En définitive, il y a lieu de considérer que ce dispositif d’injonctions judiciaires à l’origine du blocage des travaux et du dépassement du délai d’achèvement et de livraison procède d’une cause légitime de suspension des délais d’exécution dans des conditions et circonstances indépendantes de la volonté du promoteur immobilier et donc exclusives de sa responsabilité. Celles-ci constituent donc pour ce dernier une véritable situation de force majeure. Le jugement de première instance sera en conséquence confirmé en ce qu’il a débouté la SCI LA SITHI de l’intégralité de ses demandes formées à l’encontre de la société COULON. Cette dernière sera dès lors déboutée de l’ensemble de ses demandes formé en cause d’appel à l’encontre de la société COULON ainsi que de la SELARL AJ UP et de la SELARL MJ [F].

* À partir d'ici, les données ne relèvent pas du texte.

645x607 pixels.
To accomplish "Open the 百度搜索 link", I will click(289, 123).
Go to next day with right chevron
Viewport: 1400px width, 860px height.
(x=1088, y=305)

Enfin, succombant à l’instance en cause d’appel, la SCI LA SITHI en supportera les entiers dépens.

LA COUR,

STATUANT PUBLIQUEMENT

ET DE MANIÈRE RÉPUTÉE CONTRADICTOIRE.

INFIRME en toutes ses dispositions frappées d’appel le jugement n° RG-21/03710 rendu le 5 décembre 2022 par le tribunal judiciaire de Clermont-Ferrand.

Y ajoutant.

DÉBOUTE la SCI LA SITHI de toutes ses demandes formées à l’encontre de la SAS COULON CENTRE-PROMOTION, de la SELARL AJ UP, représentée par Me [Y] [N], en qualité d’administrateur judiciaire de la SAS COULON CENTRE-PROMOTION, et de la SELARL MJ [F], représentée par Me [V] [F], en qualité de mandataire judiciaire de la SAS COULON CENTRE-PROMOTION.

CONDAMNE la SCI LA SITHI aux entiers dépens de l’instance.